Konzertbericht: Electric Citizen w/ Idle Hands

27.05.2019 München, Backstage (Club)

Dass „retro“ das neue „modern“ ist, mag keine neue Erkenntnis sein. Die Europatour der Vintage-Rocker ELECTRIC CITIZEN mit den Post-Punk/Dark-Rockern IDLE HANDS macht das einmal mehr eindrucksvoll deutlich: Junge Menschen spielen und feiern Musik, die so auch die Generation ihrer Eltern schon gespielt und gefeiert hat.

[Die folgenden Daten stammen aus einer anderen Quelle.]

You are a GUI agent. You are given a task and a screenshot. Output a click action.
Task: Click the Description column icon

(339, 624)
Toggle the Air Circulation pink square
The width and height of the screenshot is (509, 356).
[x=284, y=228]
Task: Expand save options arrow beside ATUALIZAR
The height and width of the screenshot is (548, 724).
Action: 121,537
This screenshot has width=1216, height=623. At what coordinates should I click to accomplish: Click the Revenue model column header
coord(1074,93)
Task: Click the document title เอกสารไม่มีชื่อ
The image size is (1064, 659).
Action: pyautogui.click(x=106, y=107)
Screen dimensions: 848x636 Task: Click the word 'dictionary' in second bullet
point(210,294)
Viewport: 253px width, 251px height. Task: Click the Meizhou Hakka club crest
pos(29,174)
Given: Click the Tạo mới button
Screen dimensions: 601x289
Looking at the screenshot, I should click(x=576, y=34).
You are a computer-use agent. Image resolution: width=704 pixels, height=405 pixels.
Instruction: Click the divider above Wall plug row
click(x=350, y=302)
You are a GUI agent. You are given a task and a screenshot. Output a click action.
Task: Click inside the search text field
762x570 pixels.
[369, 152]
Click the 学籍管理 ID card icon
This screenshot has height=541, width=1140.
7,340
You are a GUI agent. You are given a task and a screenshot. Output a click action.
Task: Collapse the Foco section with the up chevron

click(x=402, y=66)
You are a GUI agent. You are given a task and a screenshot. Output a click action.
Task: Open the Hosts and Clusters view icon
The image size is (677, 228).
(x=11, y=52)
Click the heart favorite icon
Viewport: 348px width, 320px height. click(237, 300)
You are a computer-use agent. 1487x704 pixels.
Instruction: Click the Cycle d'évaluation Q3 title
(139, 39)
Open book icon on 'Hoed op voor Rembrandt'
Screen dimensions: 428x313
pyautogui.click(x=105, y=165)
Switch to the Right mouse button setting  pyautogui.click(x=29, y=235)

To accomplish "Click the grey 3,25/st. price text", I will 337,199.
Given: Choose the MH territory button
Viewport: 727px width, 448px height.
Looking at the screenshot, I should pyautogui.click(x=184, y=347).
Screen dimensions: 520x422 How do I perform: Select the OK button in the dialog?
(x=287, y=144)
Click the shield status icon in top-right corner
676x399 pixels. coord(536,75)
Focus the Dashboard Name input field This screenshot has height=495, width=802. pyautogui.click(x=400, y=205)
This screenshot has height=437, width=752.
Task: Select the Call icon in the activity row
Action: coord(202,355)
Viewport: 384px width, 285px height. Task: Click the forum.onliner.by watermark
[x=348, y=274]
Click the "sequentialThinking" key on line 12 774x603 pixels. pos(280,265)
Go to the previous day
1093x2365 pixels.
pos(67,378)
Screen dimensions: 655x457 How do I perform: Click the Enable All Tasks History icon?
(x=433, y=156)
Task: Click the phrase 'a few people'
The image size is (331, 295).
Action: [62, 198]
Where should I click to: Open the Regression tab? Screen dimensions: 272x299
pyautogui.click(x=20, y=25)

Den Anfang machen im für einen Montagabend mit gut 60 Fans gar nicht so schlecht besetzten Club IDLE HANDS aus Portland. Dass die Band erst im Februar in München war, dürfte sich heute eher positiv auf die Besucherzahl ausgewirkt haben: Im Publikum stehen diverse Fans mit Black-Metal-Shirts, die vermutlich durch die gemeinsame Tour der Rocker mit Tribulation und Gaahls Wyrd auf die Band aufmerksam geworden sind. War Sänger Gabe Franco damals noch zugleich als Gitarrist aktiv, tritt die Band heute um einen Gitarristen verstärkt als Quintett an. Dass dieser die hohen Saiten oben und die tiefen unten aufgezogen hat, ist nicht nur optisch irritierend, sondern wirkt sich auch direkt auf den Sound der Akkorde aus.

Die neu gewonnene Bewegungsfreiheit nutzt Fronter Franco zwar nicht für viel Action – dafür wäre auf der kleinen Bühne des Backstage Club allerdings eh kein Platz. Vielmehr weiß er gerade durch sein abgeklärtes Stageacting die Coolnes zu untermauert, die auch seinen Gesang ausmacht. Dass dieser heute im Mix eine Nuance zu leise ist und so stellenweise fast unterzugehen droht, ist zwar schade, da die Songs stark auf die Gesangslinien ausgerichtet sind. Da der Sound ansonsten aber perfekt austariert ist, kommen die grandiosen Gitarrenmelodien der Songs schön zur Geltung. Dass die beiden Gitarristen noch nicht perfekt aufeinander eingespielt wirken, machen die Jungs durch ihre offensichtliche Spielfreude vergessen. Nach gut 45 Minuten dürfen sich IDLE HANDS deswegen vom Publikum für einen rundum gelungenen Auftritt feiern lassen.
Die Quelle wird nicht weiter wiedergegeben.